Write out every line of the material below word for word, leaving out the pictures.
◇ ◇ ◇ ◇
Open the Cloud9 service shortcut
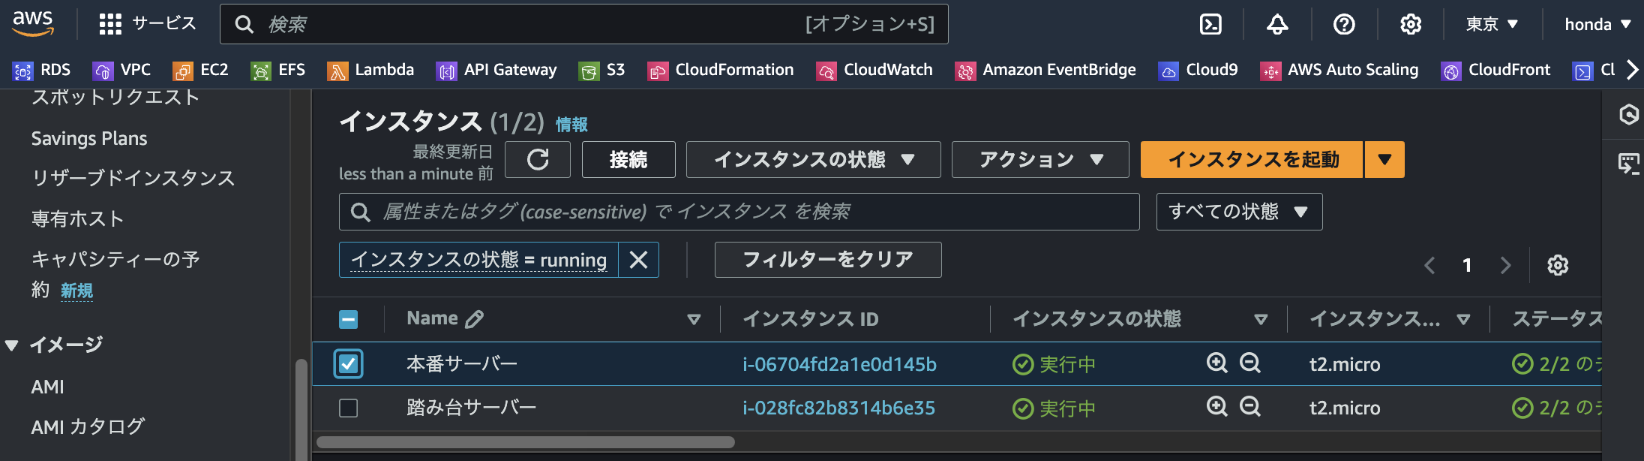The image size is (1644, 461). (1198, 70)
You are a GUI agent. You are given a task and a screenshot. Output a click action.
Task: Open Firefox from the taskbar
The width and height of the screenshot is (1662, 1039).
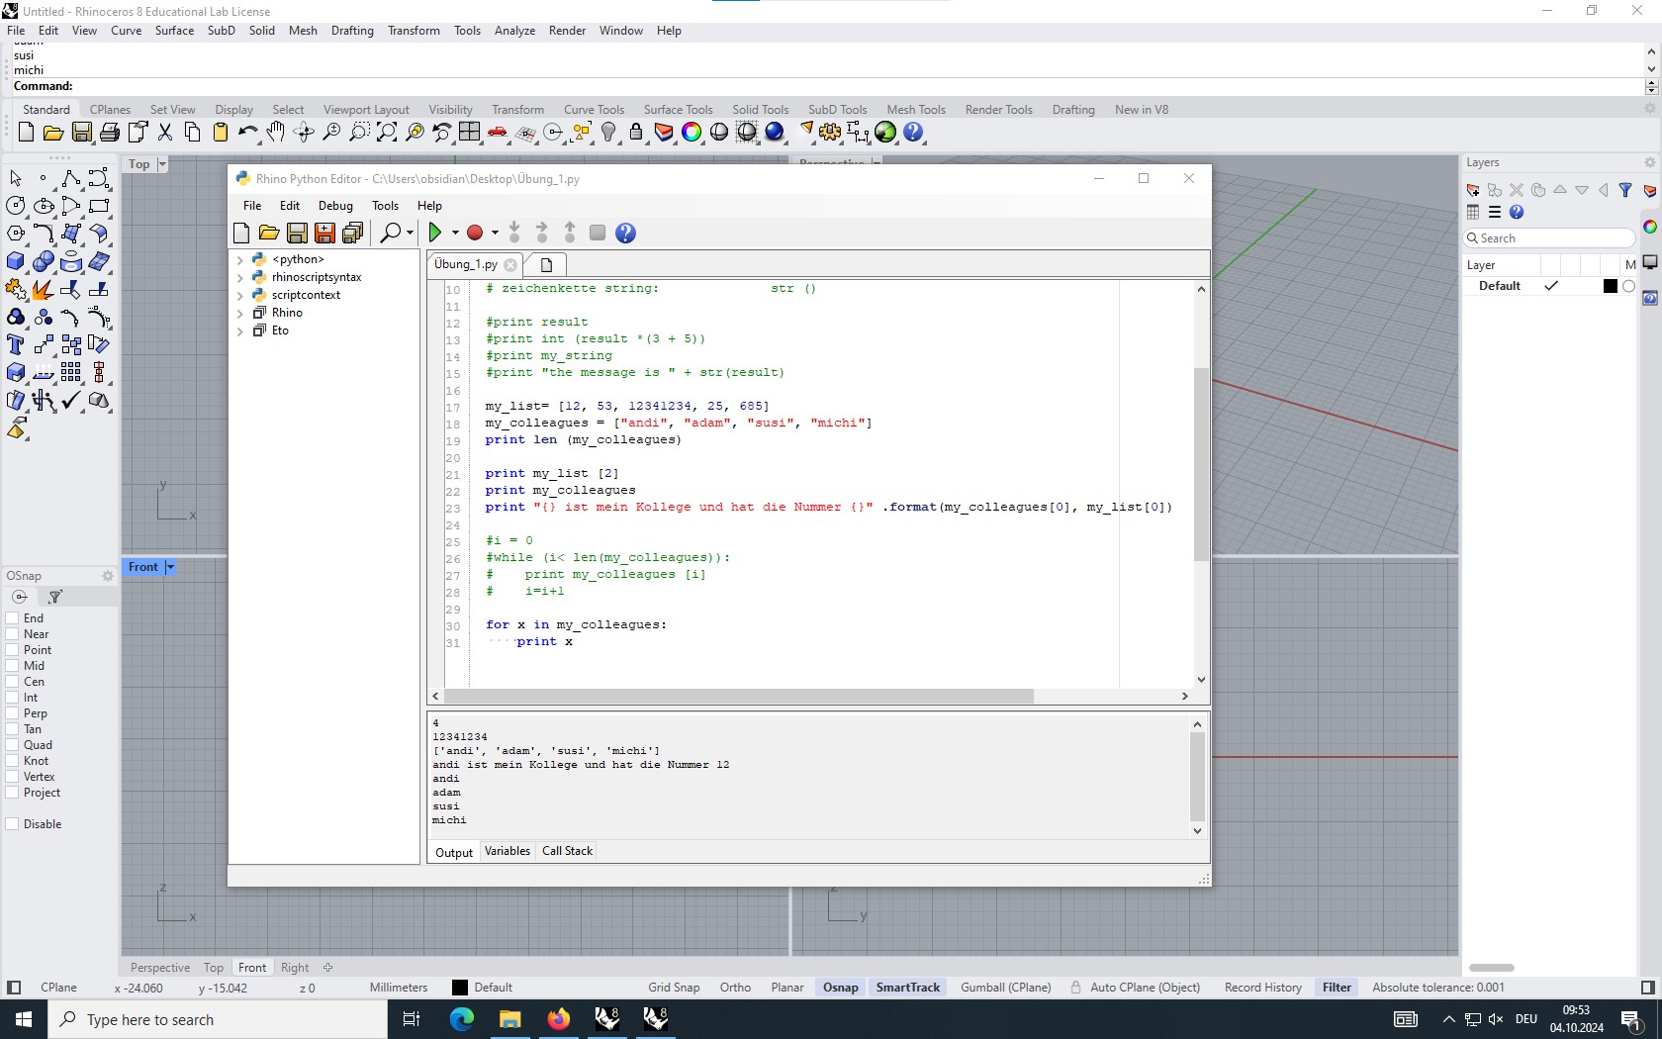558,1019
◇ ◇ ◇ ◇
■ Response to this task
Open the Cloud9 service shortcut
The image size is (1644, 461). (1198, 70)
You are a GUI agent. You are given a task and a screenshot. Output a click action.
Task: Open Firefox from the taskbar
The width and height of the screenshot is (1662, 1039).
558,1019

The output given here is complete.